Supplied entries:
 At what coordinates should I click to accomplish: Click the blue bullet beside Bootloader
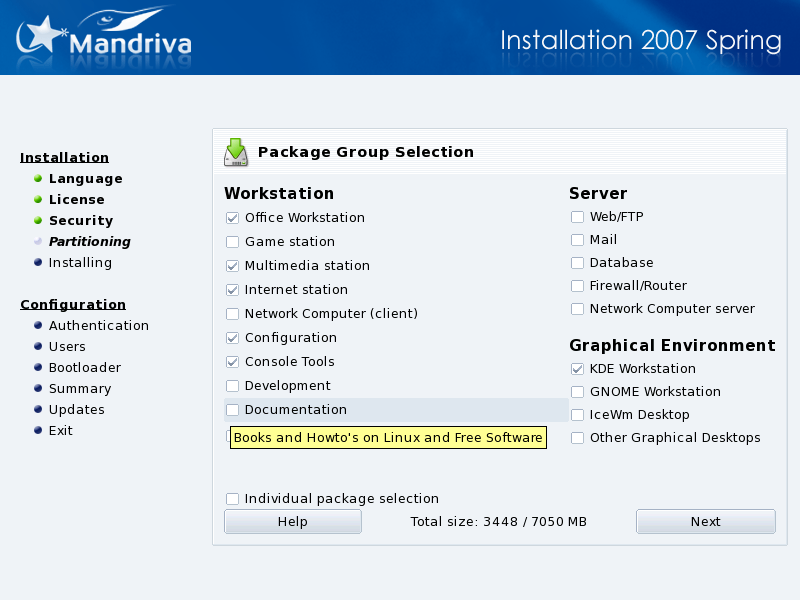click(x=38, y=368)
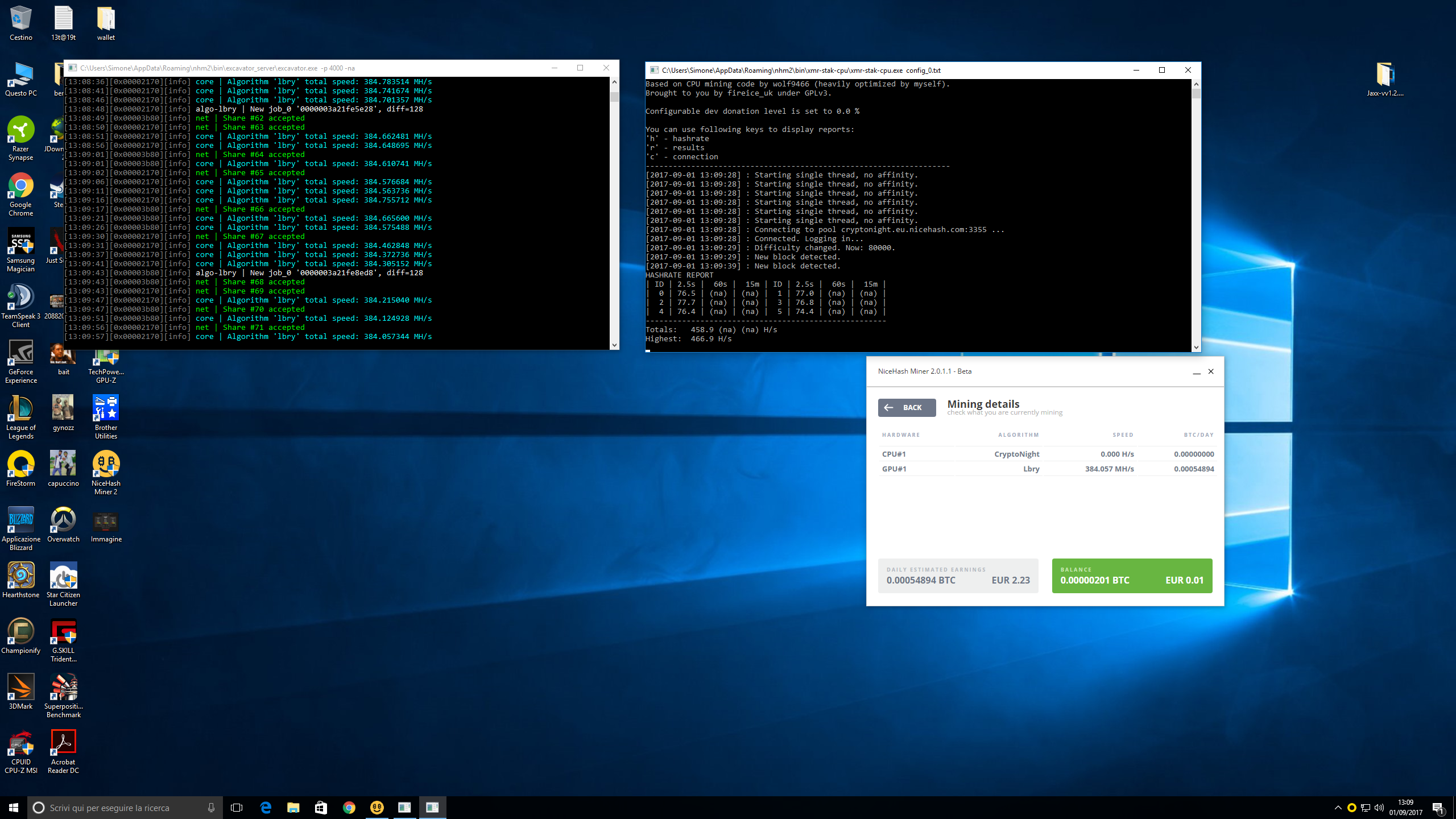Open TechPowerUp GPU-Z
The height and width of the screenshot is (819, 1456).
coord(106,358)
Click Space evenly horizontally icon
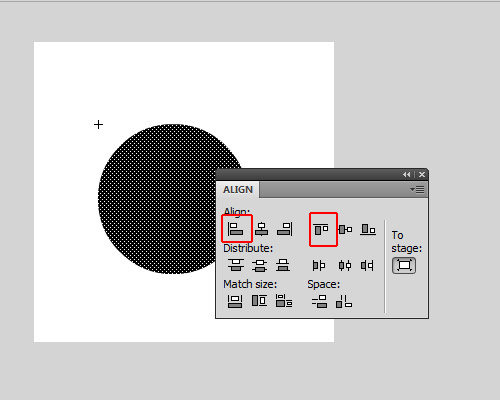This screenshot has width=500, height=400. (344, 301)
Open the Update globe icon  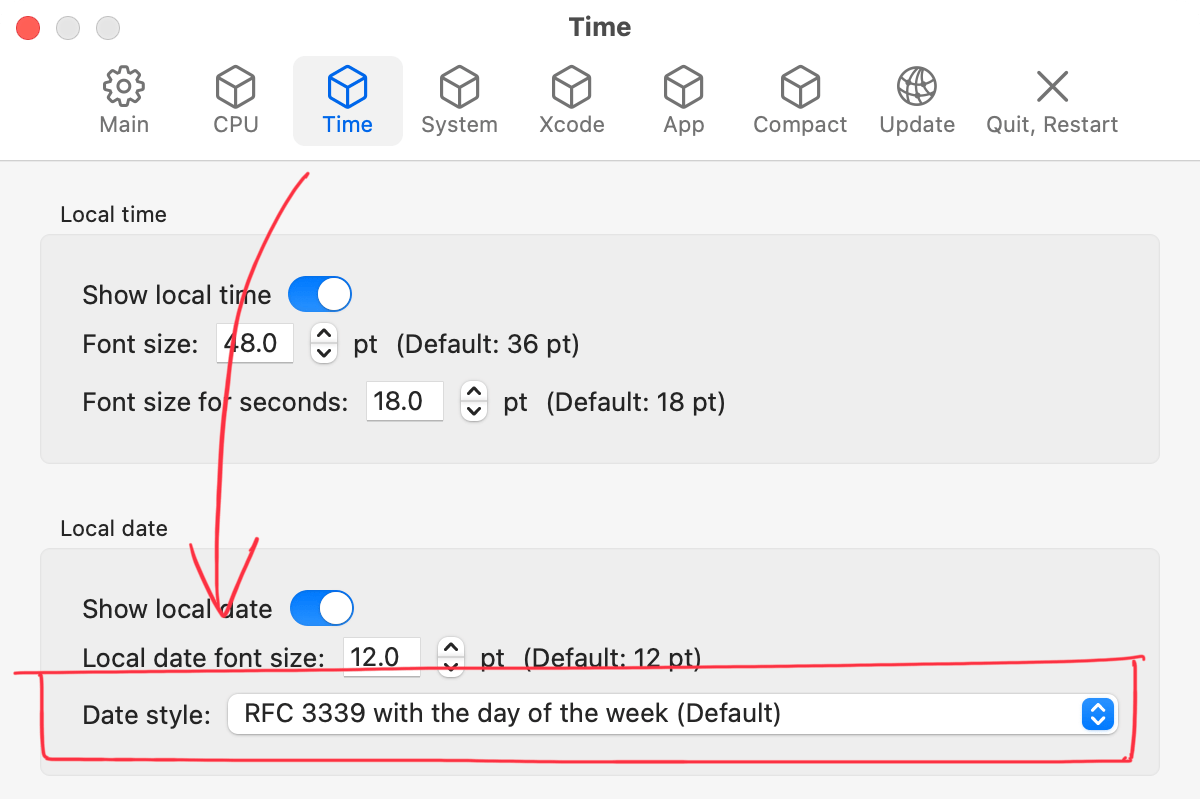coord(917,87)
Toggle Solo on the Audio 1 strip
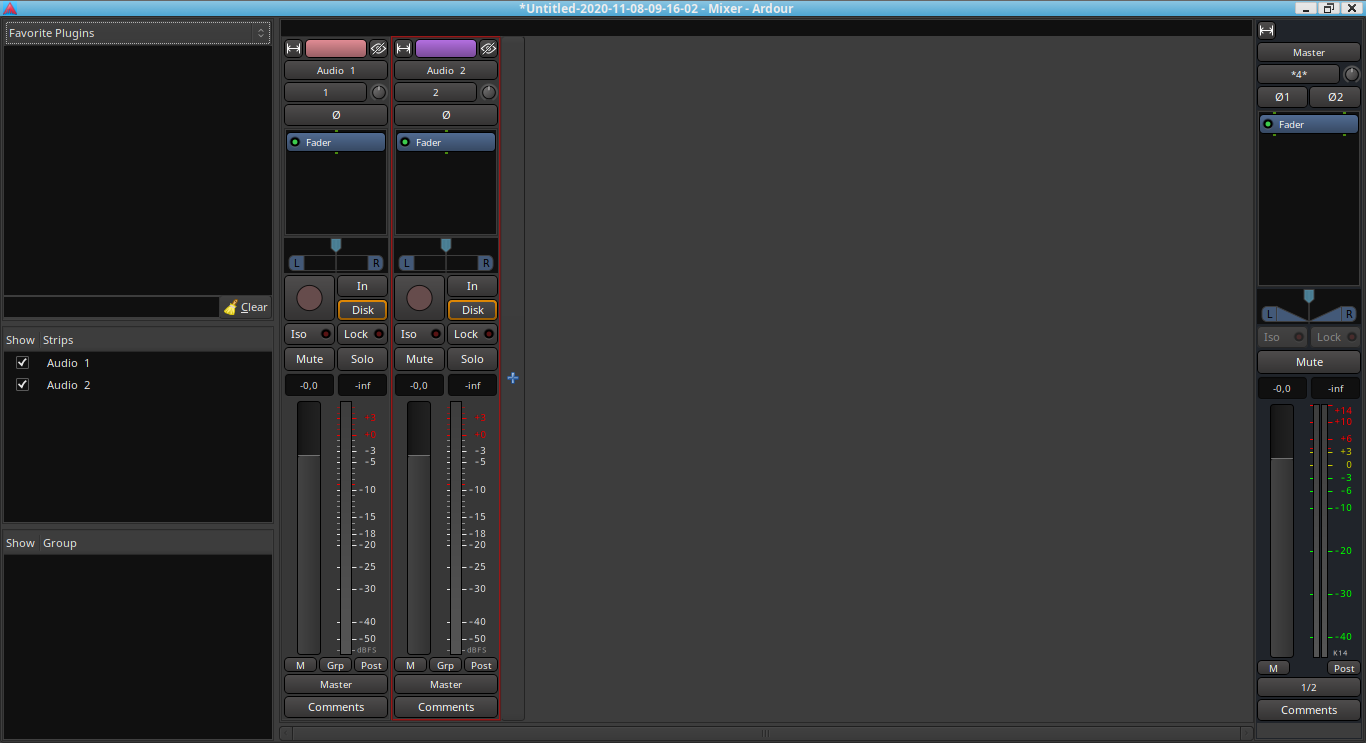 pyautogui.click(x=362, y=359)
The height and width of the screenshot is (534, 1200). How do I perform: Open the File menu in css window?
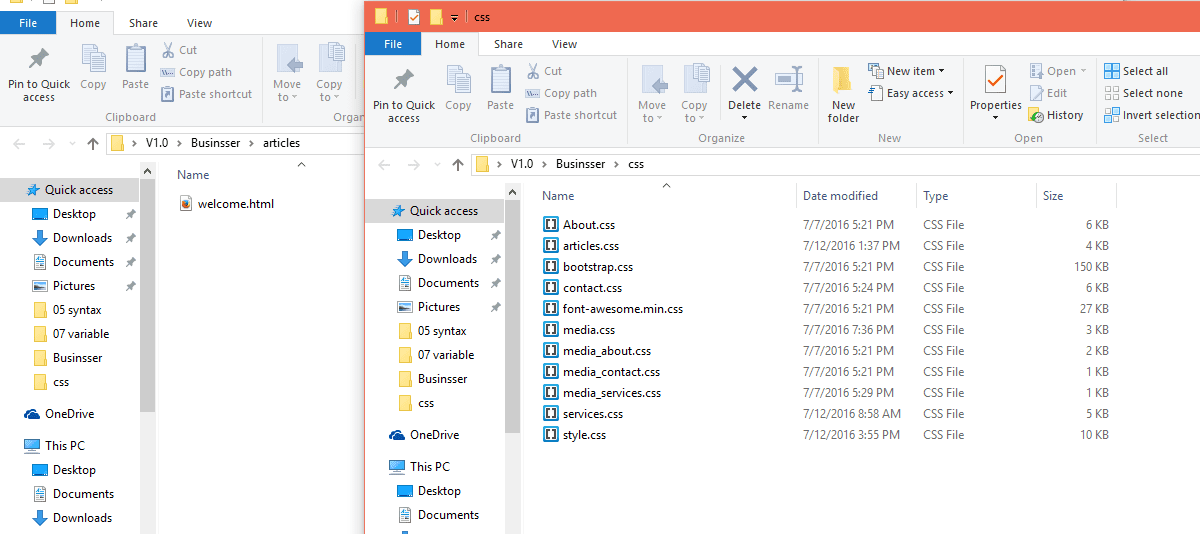coord(393,44)
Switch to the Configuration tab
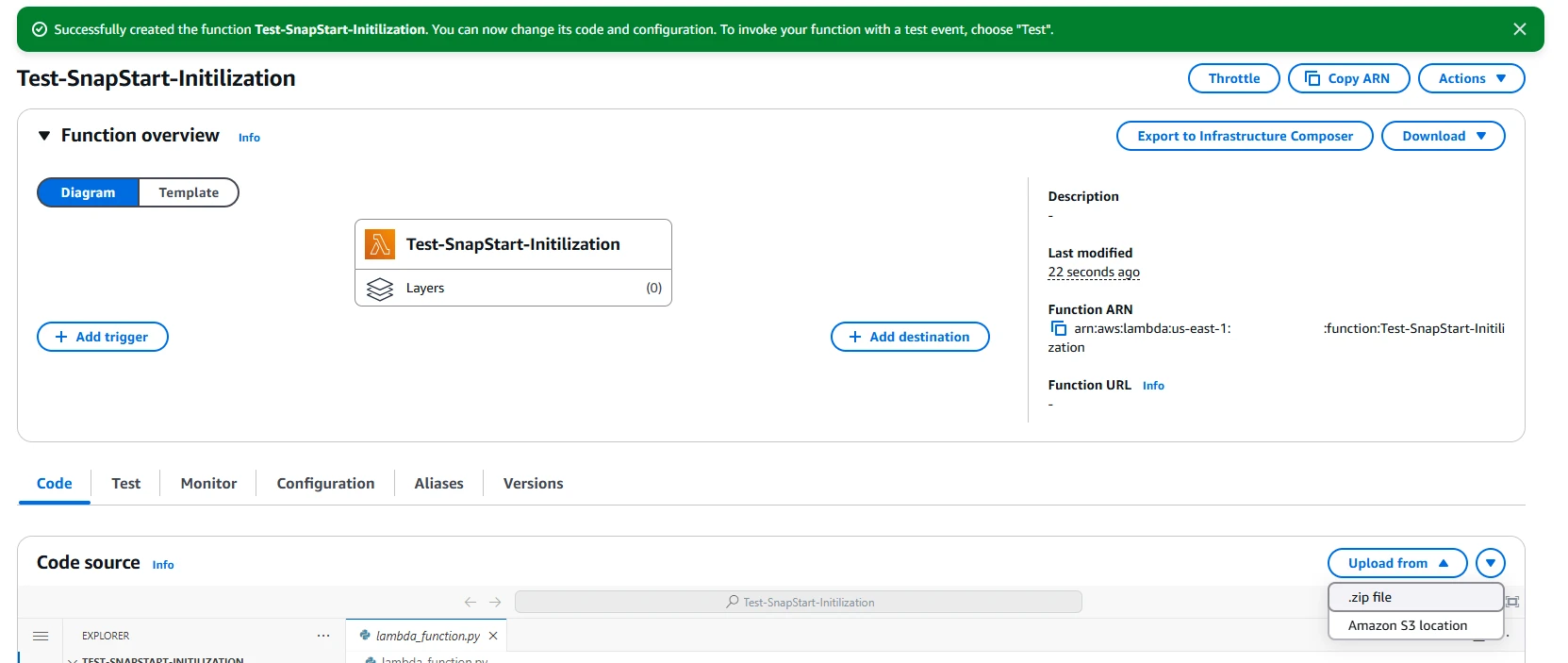The image size is (1568, 663). click(325, 483)
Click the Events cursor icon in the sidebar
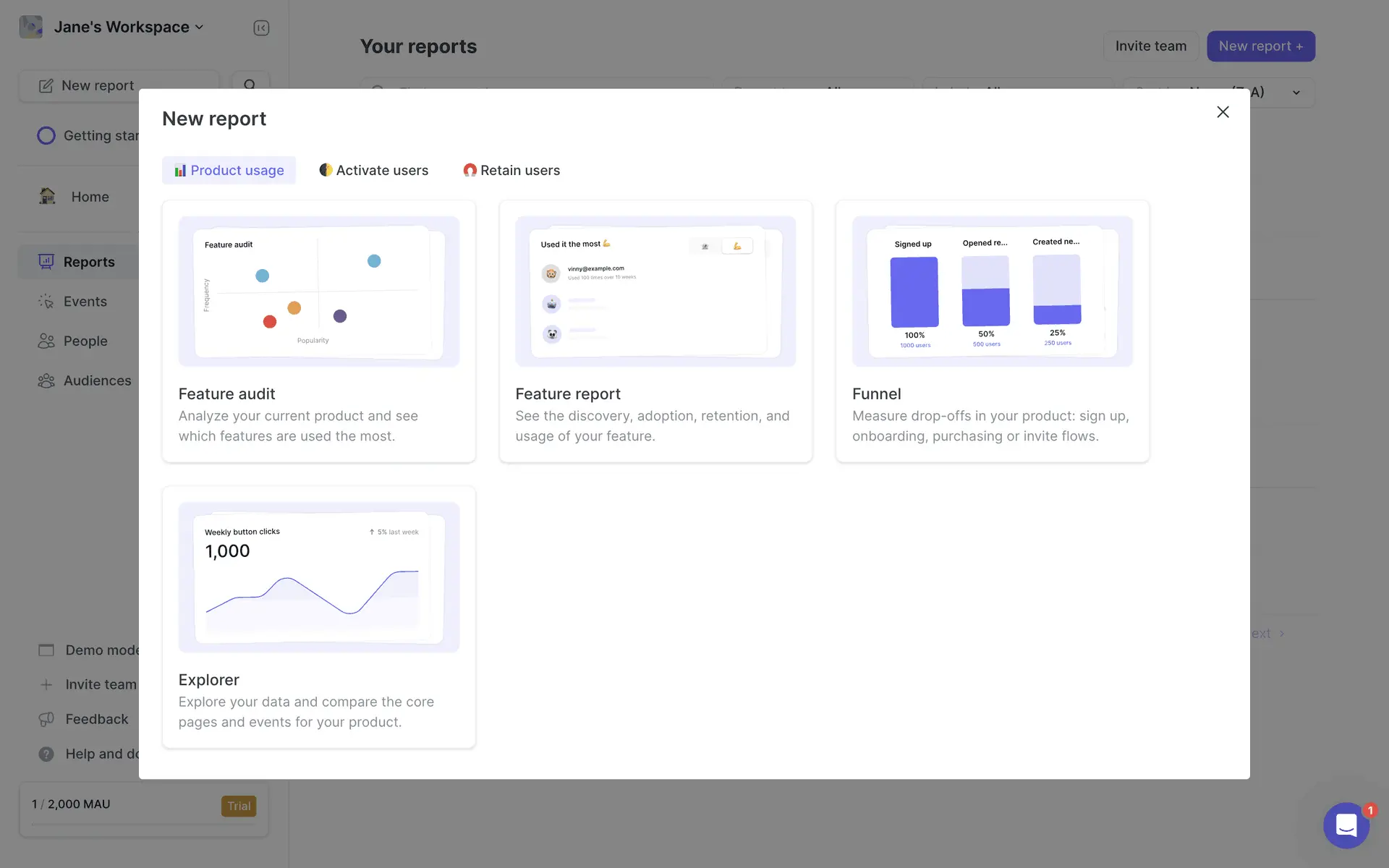Viewport: 1389px width, 868px height. pyautogui.click(x=46, y=302)
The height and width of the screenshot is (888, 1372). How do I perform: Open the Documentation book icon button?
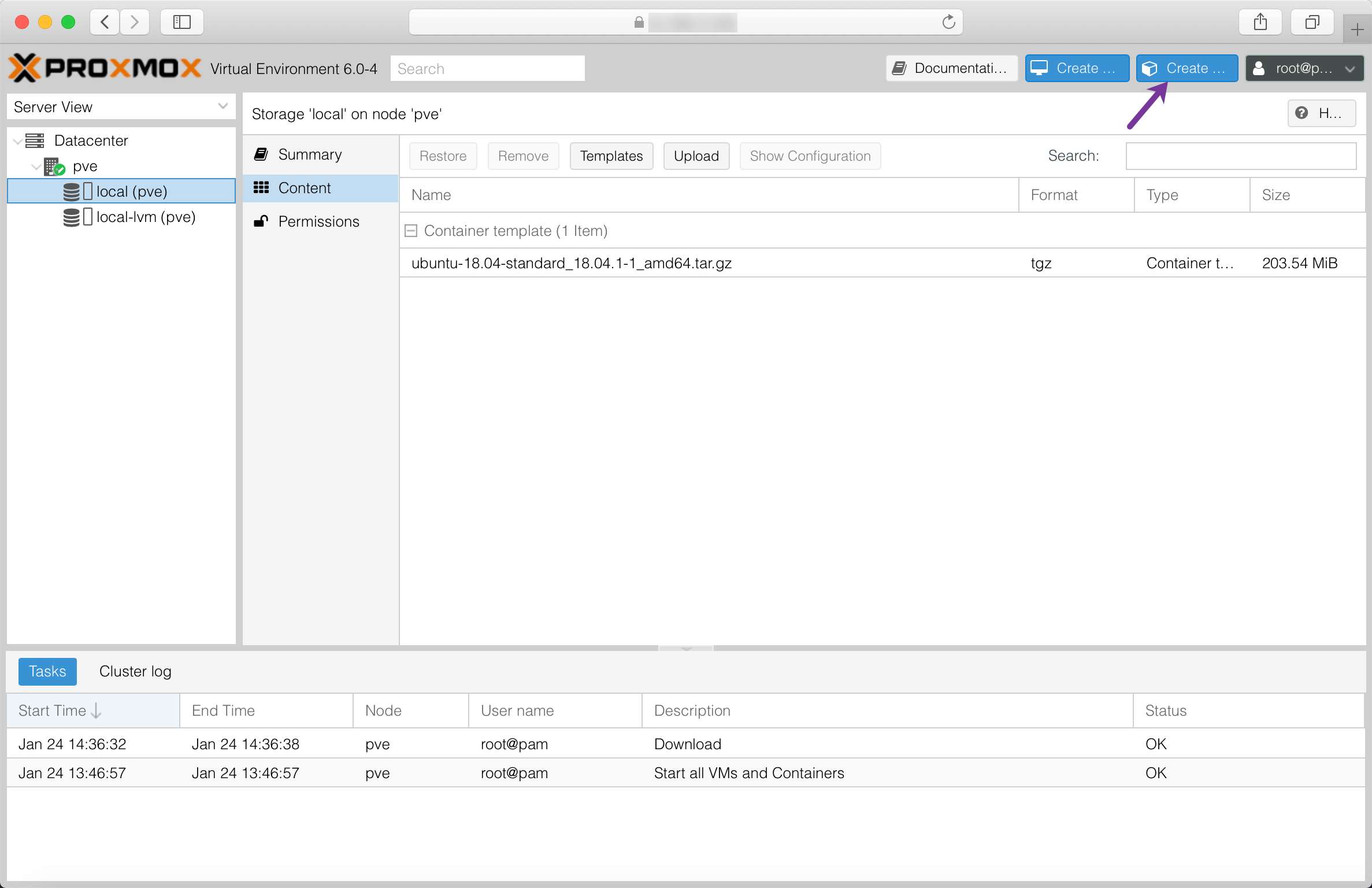coord(951,68)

Exercise: Recast the lines from the start of the rows up to and including the line with "coord(106,358)" as a JSON list of strings, one string per line with blank lines left out. Leave the pictures out of the answer.

Response:
[
  " At what coordinates should I click to accomplish: Click the blue bullet beside Bootloader",
  "click(x=38, y=368)",
  "Open TechPowerUp GPU-Z",
  "The height and width of the screenshot is (819, 1456).",
  "coord(106,358)"
]